● **Aim of the exercise**
Please present the lines of the material as a numbered list, skipping any blank lines and omitting the pictures.

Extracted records

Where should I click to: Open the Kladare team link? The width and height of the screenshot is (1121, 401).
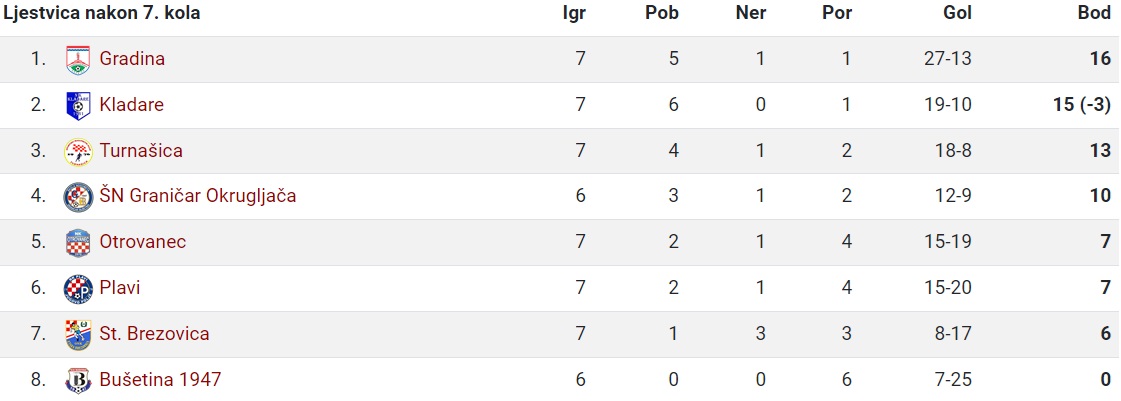pos(132,104)
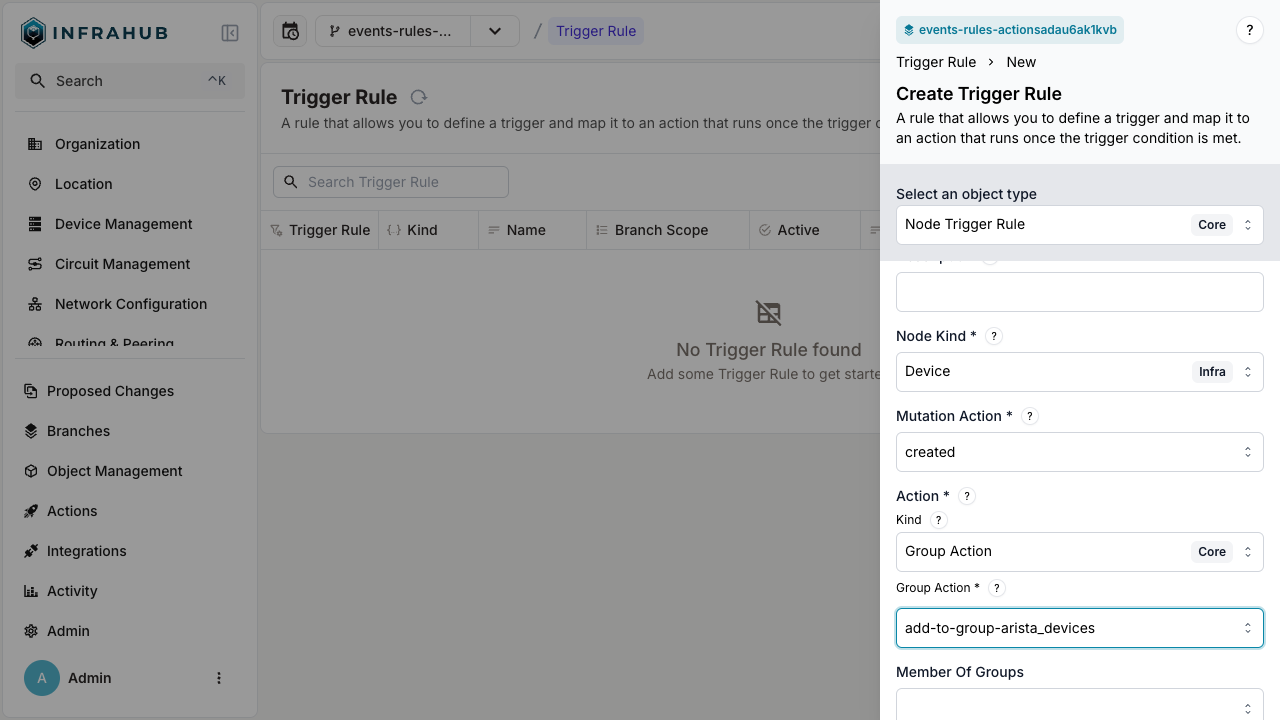Image resolution: width=1280 pixels, height=720 pixels.
Task: Open the Admin section
Action: click(x=68, y=631)
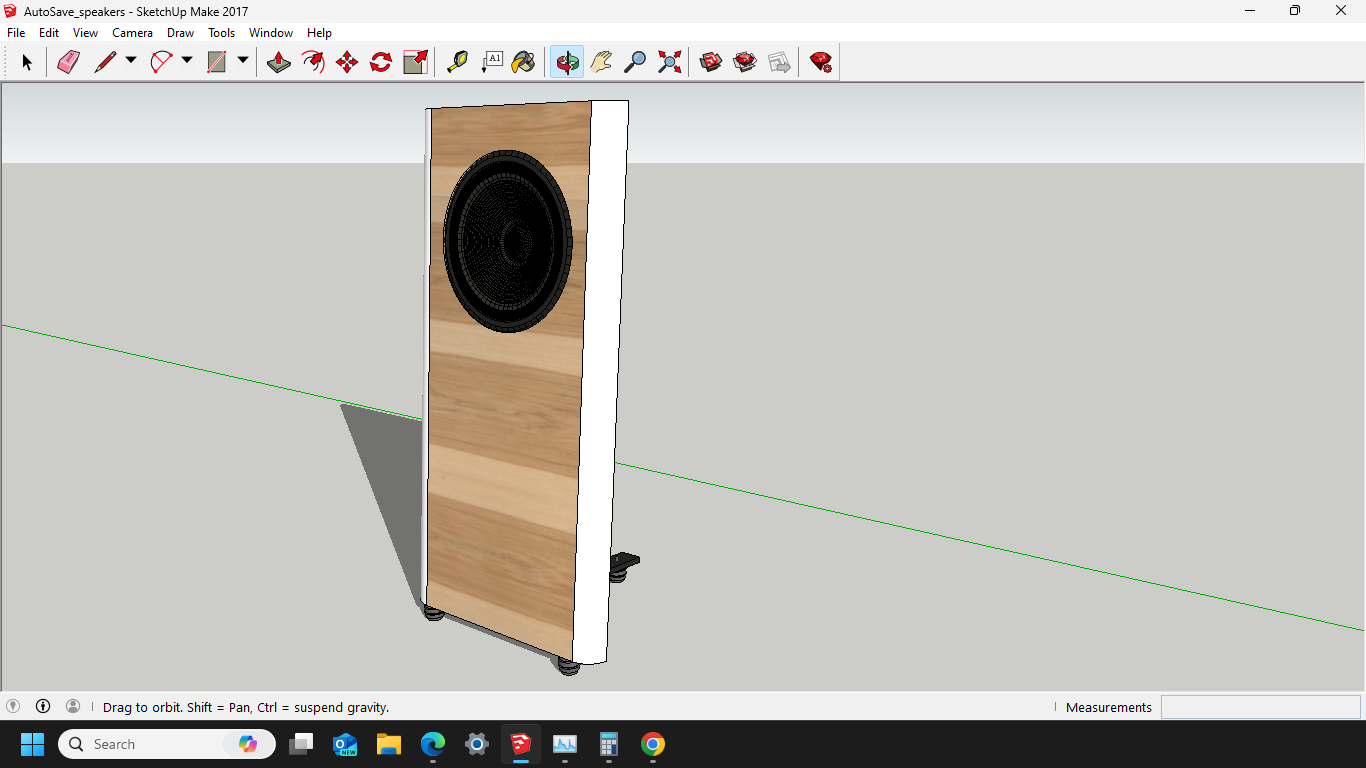Expand the Line tool options arrow

130,61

● **Finished task**
1. Where should I click to: Open the Kladare team link? The width and height of the screenshot is (1121, 401).
2. pos(132,104)
3. Image resolution: width=1280 pixels, height=720 pixels.
4. Task: Open the Admin section
5. Action: click(x=68, y=631)
6. Expand the Line tool options arrow
7. 130,61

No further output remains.